The second thing you better get straight about Miss Cathy Williams is that, even though I had the misfortune to be born in Missouri nearly fifty years ago, somewhere in the vicinity of 1840 to 1844, depending on how Old Miss told the tale that day, I am not a Southerner. Only two things in this world the South is good for. Hookworm and misery. I’ve lived here in Trinidad, Colorado, for over twenty years and it’d take chloroform and a gun to ever get me back to the South. What I’m trying to say is I am a Western woman and that is what that dandified reporter from the St. Louis Daily Times never understood about me. Just because I was from the South, that pinch-nosed weasel expected me to be a grinning old auntie, calling him “suh,” shuffling her feet, and talking about dem ole days back home. When I didn’t turn out to be some green country gal fresh off the plantation never knew the touch of shoe leather and was, instead, a person who could talk just as proper as him when she was of a mind to, here’s what that skunk dump wrote in the January 2, 1876, edition of the St. Louis Daily Times. He wrote that I received him “with an assumed formality that had a touch of the ridiculous.”

“Assumed”? Because I knew when to say “ain’t” and when not to?

How do you answer back to a newspaper? With just a few words, that bowler-hatted jasper made me out to be a fraud and every word out of my mouth a lie. No wonder folks don’t believe me when I tell them I was a Buffalo Soldier. Having both my feet amputated last year has not strengthened my case either. The way I’m being whittled down, I reckon I might have another year, two at the most, to set the record straight before they fit me out for a pine box. So, with Miss Olivia Hathcock, teacher at the Trinidad, Colorado, Free School for the Children of Colored Miners, taking down my words that is what I intend to do.

No point in starting off with whatever date Old Miss wrote in her book to record the births of the slaves born onto their miserable tobacco farm off on the far west side of Missouri in a region so Confederate it was called Little Dixie. No, my real life, the one I was meant to have, did not start until an August night in 1864, three years into the war, when I watched the only world I’d ever known burn to the ground and met the man who was to be my deliverance and my damnation, the Yankee general Philip Henry Sheridan.

The first time I laid eyes on Philip Sheridan, the man might of been Satan himself. He was mounted up high on a black horse must of been sixteen hands tall set smack in the middle of fires roaring so loud that Sheridan had to yell orders down to his blue-jacketed demons in a voice that thundered like Judgment Day.
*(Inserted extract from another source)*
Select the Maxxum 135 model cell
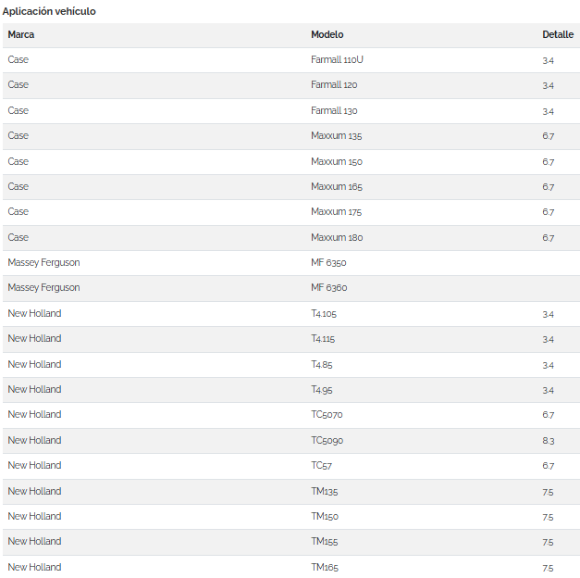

The Yank soldiers swarmed through the farm, torches held aloft, kerchiefs tied over their noses against the smoke. Tears washed white streaks down their soot-blackened faces. They were burning Old Mister’s tobacco crop and the smell, like ten thousand men smoking stogies, could of harelipped a bull ox.

My little sister Clemmie, a wisp of a girl subject to many a nervous complaint, trembled in terror against me, for the white preacher had warned us that Yankees were minions of Lucifer. “They’ll slice you open,” he promised whenever the occasion had presented itself. And many times when it had not. “And let their dogs drag your guts out so you can die watching your entrails being devoured.”

Sheridan might of been Satan himself, still I could not take my eyes off of the man. When I separated him from his mount, though, I found I was looking at a squatty little fellow with black hair so short it looked painted on, a long body, strong, broad chest, short legs, not enough neck to hang him with, and arms so long that if his ankles itched he could scratch them without stooping. He had a head like a bulldog, big and round, with a hard set to the jaws that signaled once he sunk his teeth into a thing, either him or that thing’d be dead before he turned it loose. It was a head molded by the Creator to do one thing on this earth. And that one thing was fight.

There wasn’t but one Yankee fit such a description, the dreaded General Philip “Little Phil” Henry Sheridan. Even the Feds called him “Smash ’em Up” as that’s what the young general was given to yelling as he rode, laughing and cursing up a blue streak, into battle.

Old Mister and his Secesh friends despised all Yankees, but they hated Sheridan worse than any other Federal. They called Sheridan’s habit of burning everything in his path “despicable and unspeakable savagery and against every rule of civilized behavior.” Unlike, say, shackling up humans and working, flogging, or starving them to death. All in all, I was inclined to like the man.

“Burn it all, lads!” Sheridan bellowed over the sound of the flames crackling and roaring. “Burn the Rebels’ food and burn what they’d sell to buy food! Burn every grain of Rebel wheat and every kernel of Rebel corn! Burn it to the ground! I want the crows flying overhead to have to carry their own rations!”

Before that moment, I had never heard this exact brand of Yankee being spoke, and though it hit my ear like a handful of pebbles hurled against a window, I had to admit that the General, as I came to think of him then and forever after, could preach him some damnation.

Out beyond the dirt yard where the soldiers had gathered us up at bayonet point, flames flowed over the fields like a river of blazing orange spreading into an everlasting lake of fire. It roared so loud it took me a minute to make out the caterwauling of Old Miss.

“You are the devil, Phil Sheridan!” Old Miss wailed, gathering her three wormy offspring to her side. “The very devil himself, for only a demon of the lowest order would burn out a poor woman with a husband lying fresh dead in her parlor and leave her and these poor innocent children with nothing to eat!”

“Don’t be calling me a devil, woman,” Sheridan said, his queer accent turning “devil” into “divvel.”

“The Union Army has burned your crops, madam, we have not slaughtered your sons. And we shall not be laying a hand upon your daughter.”

He pointed a righteous finger toward the pasty-faced Little Miss, trembling in her pinafore worn now to a gray rag beside the two Young Sirs, both bowlegged with rickets.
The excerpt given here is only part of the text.